Let’s face it. Sexism is still a potent force in this world. And while here in the US we’ve gotten over most of it, there are large portions of the rest of the world where women are second-class citizens — and in some Muslim nations, essentially property.
Barbaric as it is to us, it’s still the reality in many nations. And it’s a reality we have to deal with, and work with.
Right now, I can think of four major nations that have had women as leaders — Great Britain, India, Pakistan, and Israel. And all four of them were challenged, and all four were quite successful.
In the case of the United States, though, I think it might be a bit different. Margaret Thatcher successfully led her nation in war, but the sun has faded on the British Empire. It’s nowhere near the power it wasup through World War I.
Great Britain, though, is as close as we’re going to get to a superpower that we can cite as a precedent. Maybe India, but they’re more a regional and economic force — at least, they were when Indira Gandhi ruled.

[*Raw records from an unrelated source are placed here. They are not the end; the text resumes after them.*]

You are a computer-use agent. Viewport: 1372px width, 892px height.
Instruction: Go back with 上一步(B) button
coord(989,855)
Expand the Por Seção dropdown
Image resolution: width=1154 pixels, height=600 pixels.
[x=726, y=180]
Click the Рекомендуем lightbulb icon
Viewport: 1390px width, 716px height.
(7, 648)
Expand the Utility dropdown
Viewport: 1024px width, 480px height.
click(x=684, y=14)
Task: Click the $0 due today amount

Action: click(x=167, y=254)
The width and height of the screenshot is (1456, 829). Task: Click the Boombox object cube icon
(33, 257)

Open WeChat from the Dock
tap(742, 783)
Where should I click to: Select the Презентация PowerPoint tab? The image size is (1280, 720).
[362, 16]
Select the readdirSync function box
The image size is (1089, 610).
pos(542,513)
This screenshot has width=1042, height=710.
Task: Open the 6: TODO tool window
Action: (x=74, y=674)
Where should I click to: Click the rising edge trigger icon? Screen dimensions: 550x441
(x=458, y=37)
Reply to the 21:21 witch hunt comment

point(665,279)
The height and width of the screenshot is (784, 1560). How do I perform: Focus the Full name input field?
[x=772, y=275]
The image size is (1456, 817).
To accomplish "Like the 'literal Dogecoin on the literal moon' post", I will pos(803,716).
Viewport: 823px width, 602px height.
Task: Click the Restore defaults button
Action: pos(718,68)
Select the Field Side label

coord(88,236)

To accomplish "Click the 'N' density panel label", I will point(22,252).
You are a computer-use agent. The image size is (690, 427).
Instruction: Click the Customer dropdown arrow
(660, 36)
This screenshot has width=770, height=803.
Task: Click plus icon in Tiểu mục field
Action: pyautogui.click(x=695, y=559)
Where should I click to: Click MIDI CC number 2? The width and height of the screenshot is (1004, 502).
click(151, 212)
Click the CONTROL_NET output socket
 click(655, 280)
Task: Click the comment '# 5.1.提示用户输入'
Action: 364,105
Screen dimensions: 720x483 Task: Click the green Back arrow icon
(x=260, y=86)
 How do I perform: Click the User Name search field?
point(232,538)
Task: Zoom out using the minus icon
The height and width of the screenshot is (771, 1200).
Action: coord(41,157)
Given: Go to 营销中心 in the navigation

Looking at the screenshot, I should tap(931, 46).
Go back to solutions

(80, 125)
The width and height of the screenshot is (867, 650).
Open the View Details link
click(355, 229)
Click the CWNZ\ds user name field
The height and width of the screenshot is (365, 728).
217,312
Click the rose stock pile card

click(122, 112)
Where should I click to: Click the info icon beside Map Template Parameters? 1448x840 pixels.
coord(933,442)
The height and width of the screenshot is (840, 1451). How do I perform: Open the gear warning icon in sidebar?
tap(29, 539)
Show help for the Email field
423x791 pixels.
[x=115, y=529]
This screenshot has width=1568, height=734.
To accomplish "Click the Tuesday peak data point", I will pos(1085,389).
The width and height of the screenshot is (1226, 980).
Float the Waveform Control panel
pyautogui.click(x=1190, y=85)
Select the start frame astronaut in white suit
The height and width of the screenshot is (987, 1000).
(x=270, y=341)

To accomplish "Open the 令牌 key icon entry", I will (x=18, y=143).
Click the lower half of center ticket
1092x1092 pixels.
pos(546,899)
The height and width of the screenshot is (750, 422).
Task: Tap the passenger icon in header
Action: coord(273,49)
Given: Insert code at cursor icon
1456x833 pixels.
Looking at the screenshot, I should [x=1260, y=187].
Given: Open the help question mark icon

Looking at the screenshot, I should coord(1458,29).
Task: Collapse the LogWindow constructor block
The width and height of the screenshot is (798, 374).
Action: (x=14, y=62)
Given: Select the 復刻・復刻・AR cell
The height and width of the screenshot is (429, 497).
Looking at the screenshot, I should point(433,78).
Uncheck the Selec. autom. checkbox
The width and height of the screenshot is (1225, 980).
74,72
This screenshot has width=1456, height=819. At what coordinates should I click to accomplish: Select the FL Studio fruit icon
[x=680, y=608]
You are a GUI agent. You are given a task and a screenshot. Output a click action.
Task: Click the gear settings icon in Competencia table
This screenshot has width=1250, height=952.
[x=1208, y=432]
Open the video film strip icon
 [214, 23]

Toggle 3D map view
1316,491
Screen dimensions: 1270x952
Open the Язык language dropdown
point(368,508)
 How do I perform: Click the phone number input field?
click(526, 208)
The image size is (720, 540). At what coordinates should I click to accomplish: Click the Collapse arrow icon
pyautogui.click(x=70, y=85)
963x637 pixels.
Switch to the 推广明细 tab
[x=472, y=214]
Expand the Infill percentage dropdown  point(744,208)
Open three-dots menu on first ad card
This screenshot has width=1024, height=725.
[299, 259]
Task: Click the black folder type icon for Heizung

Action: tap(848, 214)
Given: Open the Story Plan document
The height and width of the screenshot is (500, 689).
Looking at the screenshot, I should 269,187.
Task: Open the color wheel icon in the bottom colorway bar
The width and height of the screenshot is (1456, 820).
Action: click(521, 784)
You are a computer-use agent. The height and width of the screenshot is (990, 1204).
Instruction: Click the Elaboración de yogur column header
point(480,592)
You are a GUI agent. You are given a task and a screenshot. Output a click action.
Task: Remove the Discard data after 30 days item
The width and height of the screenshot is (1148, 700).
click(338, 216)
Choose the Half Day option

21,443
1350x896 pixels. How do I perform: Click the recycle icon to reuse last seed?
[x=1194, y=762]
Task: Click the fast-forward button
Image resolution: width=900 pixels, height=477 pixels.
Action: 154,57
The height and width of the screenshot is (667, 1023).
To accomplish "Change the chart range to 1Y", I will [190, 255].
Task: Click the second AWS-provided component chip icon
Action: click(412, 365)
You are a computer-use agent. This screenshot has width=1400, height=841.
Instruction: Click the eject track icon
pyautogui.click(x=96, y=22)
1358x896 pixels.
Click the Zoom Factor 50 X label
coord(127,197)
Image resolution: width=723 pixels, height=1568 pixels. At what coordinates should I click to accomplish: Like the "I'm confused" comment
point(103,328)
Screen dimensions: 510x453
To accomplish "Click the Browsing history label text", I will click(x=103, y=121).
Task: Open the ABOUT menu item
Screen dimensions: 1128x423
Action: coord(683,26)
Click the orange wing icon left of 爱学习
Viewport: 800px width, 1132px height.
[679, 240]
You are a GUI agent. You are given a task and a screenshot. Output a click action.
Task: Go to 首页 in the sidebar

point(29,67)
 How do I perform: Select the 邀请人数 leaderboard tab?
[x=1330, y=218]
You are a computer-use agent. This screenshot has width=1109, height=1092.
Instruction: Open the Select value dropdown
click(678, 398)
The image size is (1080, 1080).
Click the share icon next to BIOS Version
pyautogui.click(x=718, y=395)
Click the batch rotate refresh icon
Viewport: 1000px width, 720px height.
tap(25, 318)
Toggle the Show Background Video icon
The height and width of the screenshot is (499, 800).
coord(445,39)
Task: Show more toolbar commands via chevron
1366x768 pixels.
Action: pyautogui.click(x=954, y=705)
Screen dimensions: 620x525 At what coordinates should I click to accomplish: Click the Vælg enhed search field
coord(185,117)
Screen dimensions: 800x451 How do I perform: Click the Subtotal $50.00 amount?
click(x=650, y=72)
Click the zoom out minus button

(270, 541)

How will the restof the world react when America is led by a woman? When the Leader of the Free World — to put it bluntly — has no actual literal “balls?”
This is not a trivial concern. As noted, there are a lot of nations in the world where women are seen as inferiors, if not actual property. These nations are usually governed by men who are not used to showing respect to women, to treating them as equals, to even thinking of them as anything more than chattel. To deal with a woman as an equal — even to the point of shaking hands — could seriously undermine their standing at home, and those concerns could push them to take a more confrontational stance with the US.
Make no mistake about it — I’m not saying that we shouldn’t elect a woman president any time soon. I’m just saying that we ought to keep that in mind, and be prepared to give our full support President Clinton/Bachmann/Palin, and prepare ourselves as a nation for the challenges she’ll have to face.